I have been trying to figure out how to post about this without slaying my mother with mortification. She would no doubt beg me not to, but I think it is hillarious and sorta cries out for sharing.
That said, I’m about to offer you Too Much Information. To make this somewhat more palatable, I will use euphemisms from the 1811 Dictionary of the Vulgar Tongue as well of placing the rest of the post behind a cut. Be warned, I shall talk about trouble with my “fruitful vine.”
I went to the doctor yesterday. Since we were in Iceland, I’d been having some discomfort off and on while engaged in marital relations, which I initially attributed to the water-mill starting to run dry as my body aged. It seemed early for such things, but everyone is different.

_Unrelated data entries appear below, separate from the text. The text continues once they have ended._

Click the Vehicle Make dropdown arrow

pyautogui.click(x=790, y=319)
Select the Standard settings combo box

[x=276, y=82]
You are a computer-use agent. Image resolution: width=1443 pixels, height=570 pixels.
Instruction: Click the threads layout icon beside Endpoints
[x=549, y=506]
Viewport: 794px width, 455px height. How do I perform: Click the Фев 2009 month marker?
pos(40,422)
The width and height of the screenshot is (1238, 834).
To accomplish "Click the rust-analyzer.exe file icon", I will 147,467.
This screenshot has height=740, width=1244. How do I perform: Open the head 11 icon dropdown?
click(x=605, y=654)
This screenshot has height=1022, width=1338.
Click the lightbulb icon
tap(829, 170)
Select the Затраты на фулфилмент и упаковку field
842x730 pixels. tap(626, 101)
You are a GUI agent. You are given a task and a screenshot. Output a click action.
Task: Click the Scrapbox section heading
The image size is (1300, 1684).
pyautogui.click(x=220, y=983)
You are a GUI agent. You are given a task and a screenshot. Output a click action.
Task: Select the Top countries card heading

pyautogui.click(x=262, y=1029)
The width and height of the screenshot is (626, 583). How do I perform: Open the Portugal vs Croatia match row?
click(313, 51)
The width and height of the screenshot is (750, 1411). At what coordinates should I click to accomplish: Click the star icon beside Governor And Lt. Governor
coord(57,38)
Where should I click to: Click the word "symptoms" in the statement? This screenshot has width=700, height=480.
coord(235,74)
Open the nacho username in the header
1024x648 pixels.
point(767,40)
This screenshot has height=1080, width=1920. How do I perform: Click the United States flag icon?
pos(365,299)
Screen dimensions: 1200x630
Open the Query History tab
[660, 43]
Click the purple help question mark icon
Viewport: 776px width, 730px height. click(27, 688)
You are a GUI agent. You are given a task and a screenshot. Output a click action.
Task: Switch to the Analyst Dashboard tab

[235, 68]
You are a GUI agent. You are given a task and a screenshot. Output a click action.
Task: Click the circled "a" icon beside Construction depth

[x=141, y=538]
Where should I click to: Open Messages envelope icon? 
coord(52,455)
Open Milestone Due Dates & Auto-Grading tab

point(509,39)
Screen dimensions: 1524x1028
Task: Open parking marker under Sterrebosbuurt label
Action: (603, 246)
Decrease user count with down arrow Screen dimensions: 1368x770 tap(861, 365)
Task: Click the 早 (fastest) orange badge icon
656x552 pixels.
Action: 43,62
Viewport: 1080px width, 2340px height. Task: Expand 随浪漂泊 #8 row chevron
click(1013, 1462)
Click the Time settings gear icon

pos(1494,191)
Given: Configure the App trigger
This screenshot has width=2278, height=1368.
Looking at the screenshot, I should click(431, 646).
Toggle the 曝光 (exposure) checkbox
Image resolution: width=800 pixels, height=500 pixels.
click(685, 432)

Taking steps to ensure that was not the issue did nothing to aid my commodity. Through experimentation, we eliminated latex, spermicide, and lubricant as possible culprits.
After examining me, the doctor explained that a woman’s cauliflower is normally acidic. Most likely, my ph balance is off. When this occurs, my husband’s arbor vitae, which is alkaline, can cause irritation.
In short: I am allergic to my husband.
You had me at “fruitful vine”. 😛
It’s pretty good, eh? Think this is what they mean by the seven-year itch?
And is there a way to return the citrus to your cornucopia?
A simple vinegar solution applied regularly for three weeks should restore my Carvel’s ring to its usual acidic state.
First though, Rob and I must not lib for a week to confirm the diagnosis.
Aimee pointed me here… and when I saw Carvel, I immediately leapt to Fudgey the Whale.
I think I should go home now, yes, yes, I do.
That is possibly the most awesome example of super-sharing that I have ever seen. 🙂
I mean, how could I not share it. I couldn’t deprive my gentle readers of such a diagnosis.
I’m sorry your cauliflower is not flowering properly, but that is the best description ever.
It was hard not to giggle at the doctor’s.
If I may, I’d recommend a nice tarragon wine vinegar. Not as harsh and pleasantly aromatic.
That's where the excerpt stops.